Some believe that assigning just one person to the title does a disservice to others who put in the same amount of effort. With Board Game Club, for example, Eitan Feldman and Lior Berrin were faced with a difficult decision. Since Feldman wanted to start the Science Bowl club, he was forced to remove himself as a leader of Board Game Club, despite maintaining his original leadership duties. 

Oren Figenblat ‘23 shared a similar experience. Though he was an active leader of Chess Club, he was equally as passionate about game development, and wanted to start a club geared towards that interest. In order to do so, he had to remove his title as President of Chess club, even though his role in the club remains the same. 

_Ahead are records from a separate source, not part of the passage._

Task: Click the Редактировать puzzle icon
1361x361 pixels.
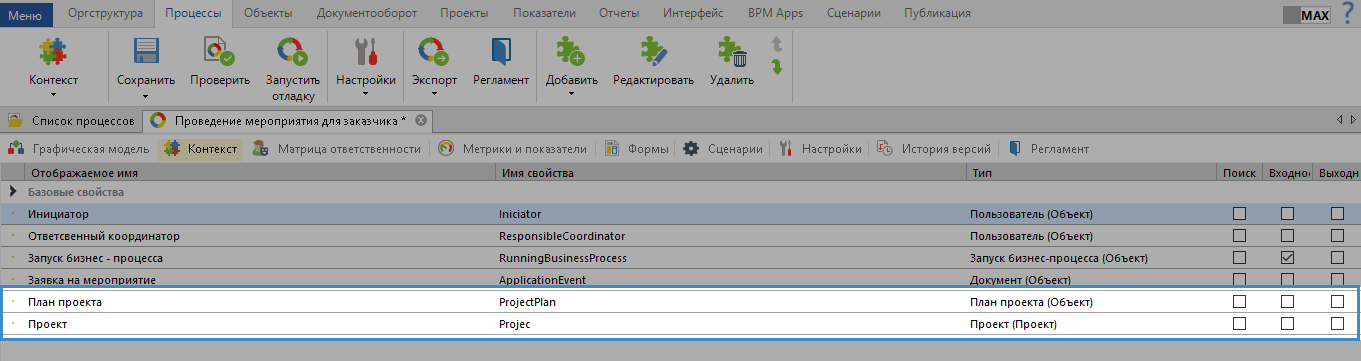Action: 653,52
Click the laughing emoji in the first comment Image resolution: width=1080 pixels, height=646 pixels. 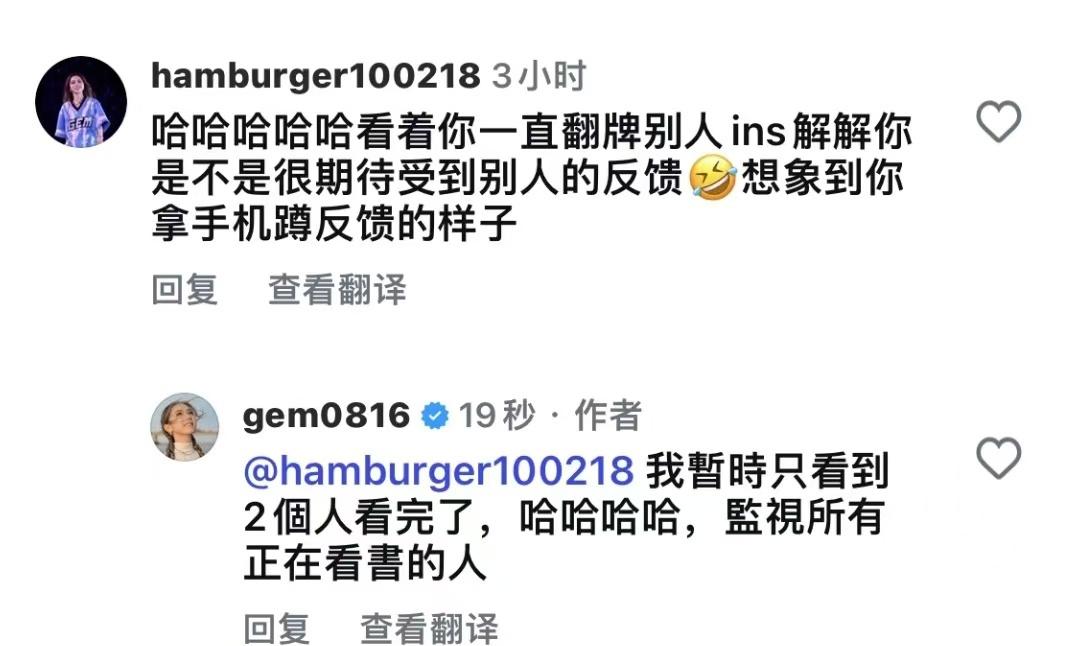(712, 178)
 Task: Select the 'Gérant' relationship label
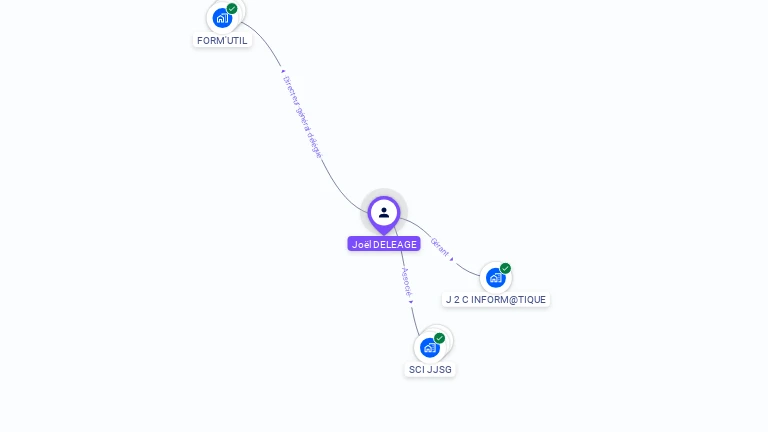tap(439, 247)
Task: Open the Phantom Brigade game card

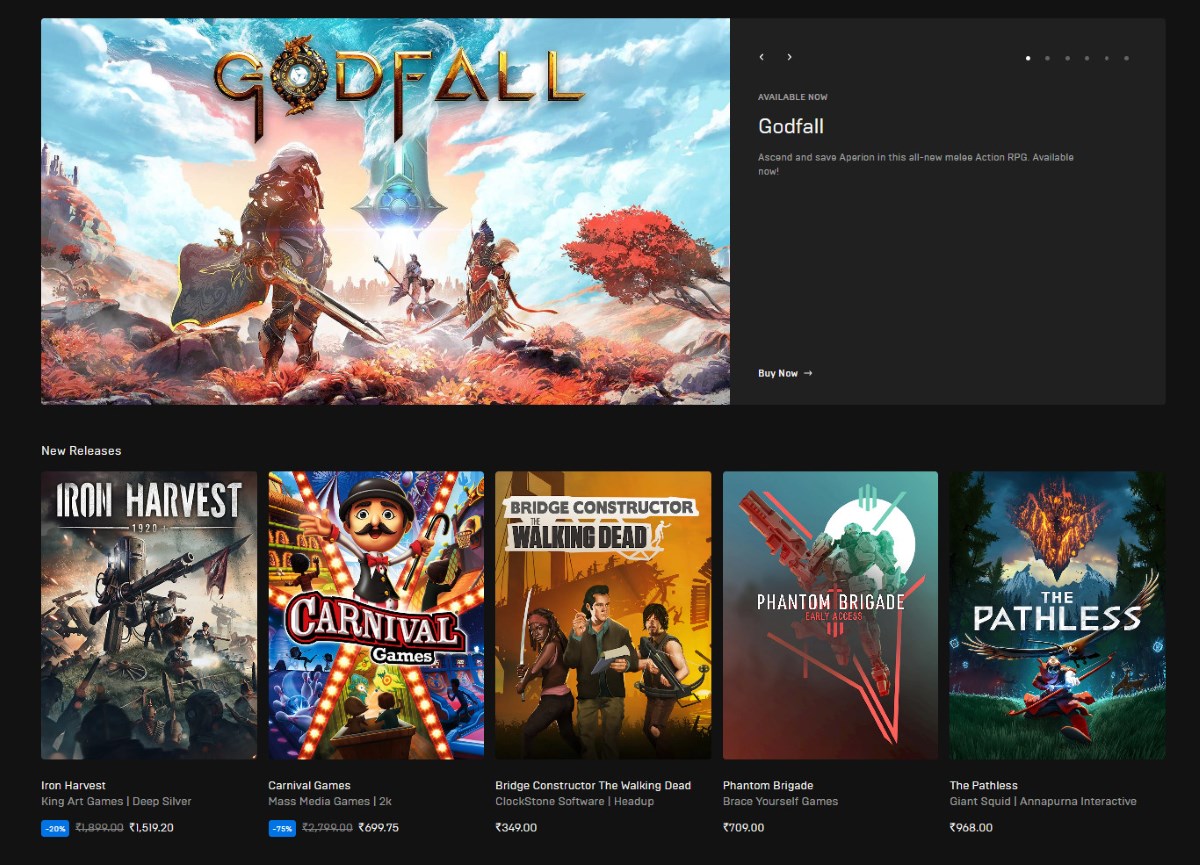Action: (x=830, y=614)
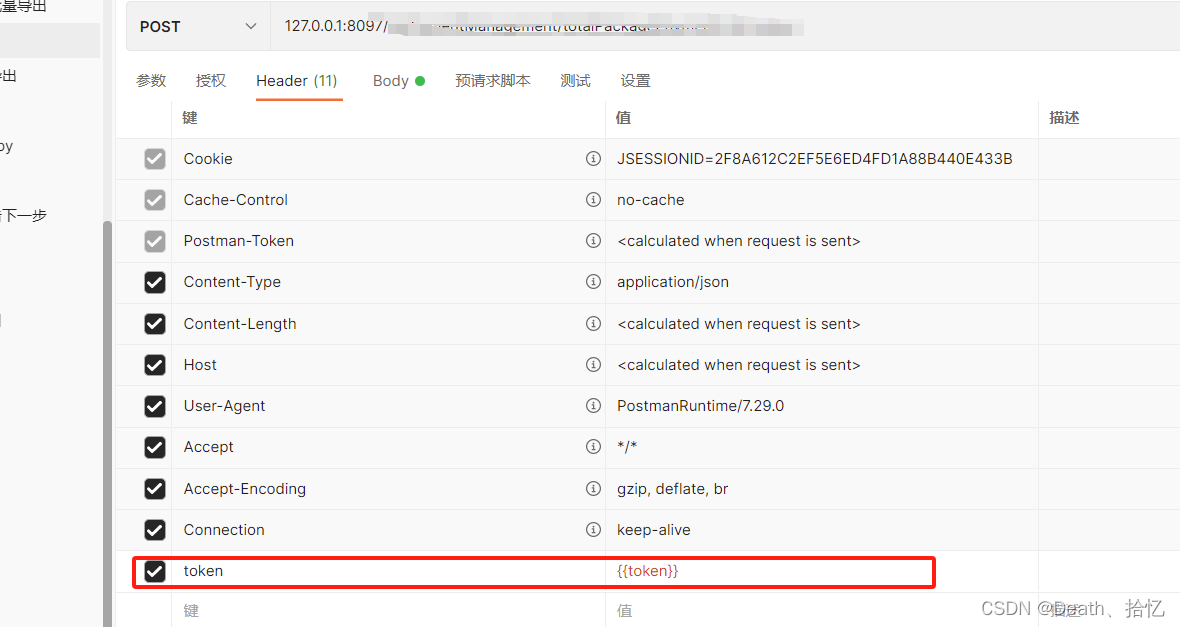Click the info icon next to User-Agent header

click(x=594, y=406)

Kiesler also explained that a reason behind this shift was to “give [leadership] opportunities to other people on campus.” When the same student runs multiple clubs, Kiesler believes that leadership positions will heavily focus on just a few select students.

While this may help students who are creating new clubs, it fails to account for students who have already gained multiple leadership positions prior to the enforcement of this policy. 

Oftentimes, when club leaders approach the end of high school, they pass down their leadership roles to the most committed members of their clubs in order to ensure their club’s sustained existence in the following years. Now, if a student gets approached about multiple club leadership roles, they’ll have to choose one and give up the others. “When it comes down to inheriting clubs… pick the one that you’re most passionate about,” Kiesler stated. 

In doing this, students’ creativity is boiled down to just one endeavor. Many students have a wide variety of interests, hobbies, and passions that may not be represented on Milken’s campus.  

In Kattler’s second year at Milken, for example, she noticed a lack of storytelling clubs. She created Storied to provide a forum for student writers to perform personal narratives on campus. Since then, she has hosted multiple storytelling performances for her classmates across the greater Milken community. Had she restricted herself to just one leadership role, Storied would have never been created and students would have had no opportunity to participate in the first place.  

While other students could start storytelling clubs, Kattler’s passion for the Moth Radio Hour made her uniquely suited for this leadership role. Because of her distinctive storytelling expertise, she is able to guide other club members in a way that nobody else can. 

But after creating Storied, Kattler was denied her original leadership positions in other clubs. “You can have other leadership positions,” so long as the main title is given to someone else, Kiesler explained.

In some cases, that means giving the leadership role to another student. In others, that means converting a student-run club into a departmental club since those are ostensibly run by faculty. 

For students who are already club leaders, this restriction places an unfair ultimatum on them: keeping the leadership they already have or giving it up to focus on a different passion of theirs.

“I don’t want to call myself a program coordinator,” Kattler explained in reference to her role leading Girl Talk. “It’s inaccurate… what I’m doing is I’m overseeing everything.”

Ridding students of an official title does not necessitate an actual change in their leadership role. Rather, it just strips them of the credit. For students who are capable of maintaining multiple leadership positions, this policy rids them of that opportunity completely.

Kattler was told that to remedy this situation and maintain her roles in Sketch Comedy Club and Mock Trial, they could be made into departmental clubs, as those are “not held to the same requirements” as student-led clubs, according to Kiesler. However, a departmental club is defined as one that is primarily run by faculty. Neither Sketch Comedy Club nor Mock Trial falls into this description. 

“It doesn’t mean anything in practice,” Kattler explained. Both of these clubs function in the same ways as student-run clubs.

Clubs are formed as a way for students to find community, explore their interests, and create positive change. Why should that be limited?